(What you will do):
Only these lines of the data below are wanted: the one with "もっと見る (302, 1366)", the one with "Top 7 marketing trends to look for (523, 819)", and any lines between them, each repeated exactly.

(Dataset excerpts):

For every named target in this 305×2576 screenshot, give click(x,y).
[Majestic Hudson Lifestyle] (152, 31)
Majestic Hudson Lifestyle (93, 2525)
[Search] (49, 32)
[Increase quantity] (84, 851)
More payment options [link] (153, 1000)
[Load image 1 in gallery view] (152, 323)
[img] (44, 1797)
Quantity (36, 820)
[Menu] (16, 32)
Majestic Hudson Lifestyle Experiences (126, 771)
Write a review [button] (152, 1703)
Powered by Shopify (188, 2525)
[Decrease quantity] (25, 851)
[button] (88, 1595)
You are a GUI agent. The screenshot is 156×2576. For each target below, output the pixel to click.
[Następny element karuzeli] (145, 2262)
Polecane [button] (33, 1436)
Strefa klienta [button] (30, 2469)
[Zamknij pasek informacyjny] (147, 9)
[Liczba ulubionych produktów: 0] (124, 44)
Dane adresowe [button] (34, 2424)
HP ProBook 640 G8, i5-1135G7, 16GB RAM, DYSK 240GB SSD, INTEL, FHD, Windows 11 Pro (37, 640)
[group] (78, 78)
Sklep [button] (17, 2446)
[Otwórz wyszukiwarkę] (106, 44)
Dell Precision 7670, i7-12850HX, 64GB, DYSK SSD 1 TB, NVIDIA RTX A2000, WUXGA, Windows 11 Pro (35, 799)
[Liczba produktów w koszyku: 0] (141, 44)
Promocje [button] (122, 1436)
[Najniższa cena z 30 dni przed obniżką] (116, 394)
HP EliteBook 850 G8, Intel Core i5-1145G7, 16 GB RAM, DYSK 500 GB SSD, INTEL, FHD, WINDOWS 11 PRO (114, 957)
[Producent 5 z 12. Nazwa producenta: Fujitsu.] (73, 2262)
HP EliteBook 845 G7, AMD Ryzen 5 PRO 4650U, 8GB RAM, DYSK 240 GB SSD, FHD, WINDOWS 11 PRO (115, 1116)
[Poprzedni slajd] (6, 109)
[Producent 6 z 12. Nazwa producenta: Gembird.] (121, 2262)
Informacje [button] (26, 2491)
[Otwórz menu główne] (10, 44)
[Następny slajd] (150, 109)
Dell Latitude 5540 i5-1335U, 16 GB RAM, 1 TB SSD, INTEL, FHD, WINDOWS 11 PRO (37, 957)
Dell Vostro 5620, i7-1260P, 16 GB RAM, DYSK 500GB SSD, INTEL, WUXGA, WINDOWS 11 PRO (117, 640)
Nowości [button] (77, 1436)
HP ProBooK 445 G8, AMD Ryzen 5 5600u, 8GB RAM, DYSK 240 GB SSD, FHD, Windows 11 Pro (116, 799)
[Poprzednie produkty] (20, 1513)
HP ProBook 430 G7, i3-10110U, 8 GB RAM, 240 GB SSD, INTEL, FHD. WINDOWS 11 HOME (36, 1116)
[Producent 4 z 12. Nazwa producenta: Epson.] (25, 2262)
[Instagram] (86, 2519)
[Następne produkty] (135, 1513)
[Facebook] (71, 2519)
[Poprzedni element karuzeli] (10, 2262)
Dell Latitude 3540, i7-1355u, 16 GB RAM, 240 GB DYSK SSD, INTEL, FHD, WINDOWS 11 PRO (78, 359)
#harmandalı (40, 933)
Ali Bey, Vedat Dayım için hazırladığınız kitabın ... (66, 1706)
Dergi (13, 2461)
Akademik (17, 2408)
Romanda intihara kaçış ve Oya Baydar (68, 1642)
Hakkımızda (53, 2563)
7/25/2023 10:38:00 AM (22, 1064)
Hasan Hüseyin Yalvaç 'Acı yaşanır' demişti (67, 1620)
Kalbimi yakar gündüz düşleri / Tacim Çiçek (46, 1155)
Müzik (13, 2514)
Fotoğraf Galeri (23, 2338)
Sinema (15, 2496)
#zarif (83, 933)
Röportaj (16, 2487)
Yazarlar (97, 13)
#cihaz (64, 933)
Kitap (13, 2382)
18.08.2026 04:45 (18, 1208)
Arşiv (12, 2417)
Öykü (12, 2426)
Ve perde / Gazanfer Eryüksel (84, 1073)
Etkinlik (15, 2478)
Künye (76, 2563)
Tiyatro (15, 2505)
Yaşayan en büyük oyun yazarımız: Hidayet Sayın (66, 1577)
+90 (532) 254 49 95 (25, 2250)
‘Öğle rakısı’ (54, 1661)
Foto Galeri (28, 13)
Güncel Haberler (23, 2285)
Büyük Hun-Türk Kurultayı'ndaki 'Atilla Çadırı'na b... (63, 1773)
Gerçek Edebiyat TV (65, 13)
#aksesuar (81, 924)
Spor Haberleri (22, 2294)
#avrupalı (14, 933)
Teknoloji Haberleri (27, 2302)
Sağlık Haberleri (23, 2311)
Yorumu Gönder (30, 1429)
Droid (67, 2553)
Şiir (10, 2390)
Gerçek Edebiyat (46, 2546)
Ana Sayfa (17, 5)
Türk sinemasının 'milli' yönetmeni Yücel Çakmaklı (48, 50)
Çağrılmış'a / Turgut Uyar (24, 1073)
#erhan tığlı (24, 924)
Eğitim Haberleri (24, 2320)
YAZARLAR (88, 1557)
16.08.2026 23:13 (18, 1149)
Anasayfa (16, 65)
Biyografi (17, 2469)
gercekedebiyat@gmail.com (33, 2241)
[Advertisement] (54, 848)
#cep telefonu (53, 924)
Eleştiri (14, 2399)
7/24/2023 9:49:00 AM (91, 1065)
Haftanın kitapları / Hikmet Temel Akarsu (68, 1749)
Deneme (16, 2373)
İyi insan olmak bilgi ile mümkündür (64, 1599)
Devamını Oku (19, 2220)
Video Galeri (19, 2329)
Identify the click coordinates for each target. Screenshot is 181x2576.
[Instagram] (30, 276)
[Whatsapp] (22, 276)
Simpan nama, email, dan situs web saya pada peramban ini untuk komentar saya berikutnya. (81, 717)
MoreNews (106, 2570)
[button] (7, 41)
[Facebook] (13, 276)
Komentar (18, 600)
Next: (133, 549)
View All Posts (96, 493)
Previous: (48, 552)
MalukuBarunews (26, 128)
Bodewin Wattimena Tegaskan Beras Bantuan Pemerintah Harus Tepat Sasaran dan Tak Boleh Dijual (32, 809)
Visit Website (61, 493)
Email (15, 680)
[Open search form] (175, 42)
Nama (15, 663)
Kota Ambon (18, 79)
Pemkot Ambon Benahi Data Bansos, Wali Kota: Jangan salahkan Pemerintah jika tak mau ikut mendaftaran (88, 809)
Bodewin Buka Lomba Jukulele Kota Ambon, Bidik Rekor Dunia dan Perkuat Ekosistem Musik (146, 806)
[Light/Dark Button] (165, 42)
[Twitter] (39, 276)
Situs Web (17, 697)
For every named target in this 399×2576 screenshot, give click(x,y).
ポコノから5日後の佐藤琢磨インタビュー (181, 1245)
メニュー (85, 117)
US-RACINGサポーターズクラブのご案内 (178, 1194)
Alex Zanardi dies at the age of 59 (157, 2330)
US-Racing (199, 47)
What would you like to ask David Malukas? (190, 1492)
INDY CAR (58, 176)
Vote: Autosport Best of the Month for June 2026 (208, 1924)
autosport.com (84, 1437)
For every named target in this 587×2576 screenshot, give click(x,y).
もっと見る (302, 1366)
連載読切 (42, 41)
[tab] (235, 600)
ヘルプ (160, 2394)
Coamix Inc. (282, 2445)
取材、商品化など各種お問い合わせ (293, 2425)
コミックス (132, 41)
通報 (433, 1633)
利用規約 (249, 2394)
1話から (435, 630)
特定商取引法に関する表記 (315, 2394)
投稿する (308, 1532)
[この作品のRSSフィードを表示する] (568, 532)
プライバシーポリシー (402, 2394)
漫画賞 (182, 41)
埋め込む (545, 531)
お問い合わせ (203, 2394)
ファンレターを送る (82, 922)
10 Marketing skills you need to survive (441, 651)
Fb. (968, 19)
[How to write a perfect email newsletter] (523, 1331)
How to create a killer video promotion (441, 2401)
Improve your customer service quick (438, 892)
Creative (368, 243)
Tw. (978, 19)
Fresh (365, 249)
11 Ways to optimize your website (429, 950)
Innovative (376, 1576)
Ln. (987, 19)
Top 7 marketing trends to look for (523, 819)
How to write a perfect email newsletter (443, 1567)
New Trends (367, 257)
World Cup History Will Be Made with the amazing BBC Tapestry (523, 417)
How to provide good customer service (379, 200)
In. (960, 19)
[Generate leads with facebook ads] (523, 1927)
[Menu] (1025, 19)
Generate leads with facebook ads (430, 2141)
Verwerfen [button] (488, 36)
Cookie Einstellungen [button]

(Result for this task):
もっと見る (302, 1366)
連載読切 (42, 41)
[tab] (235, 600)
ヘルプ (160, 2394)
Coamix Inc. (282, 2445)
取材、商品化など各種お問い合わせ (293, 2425)
コミックス (132, 41)
通報 (433, 1633)
利用規約 (249, 2394)
1話から (435, 630)
特定商取引法に関する表記 (315, 2394)
投稿する (308, 1532)
[この作品のRSSフィードを表示する] (568, 532)
プライバシーポリシー (402, 2394)
漫画賞 (182, 41)
埋め込む (545, 531)
お問い合わせ (203, 2394)
ファンレターを送る (82, 922)
10 Marketing skills you need to survive (441, 651)
Fb. (968, 19)
[How to write a perfect email newsletter] (523, 1331)
How to create a killer video promotion (441, 2401)
Improve your customer service quick (438, 892)
Creative (368, 243)
Tw. (978, 19)
Fresh (365, 249)
11 Ways to optimize your website (429, 950)
Innovative (376, 1576)
Ln. (987, 19)
Top 7 marketing trends to look for (523, 819)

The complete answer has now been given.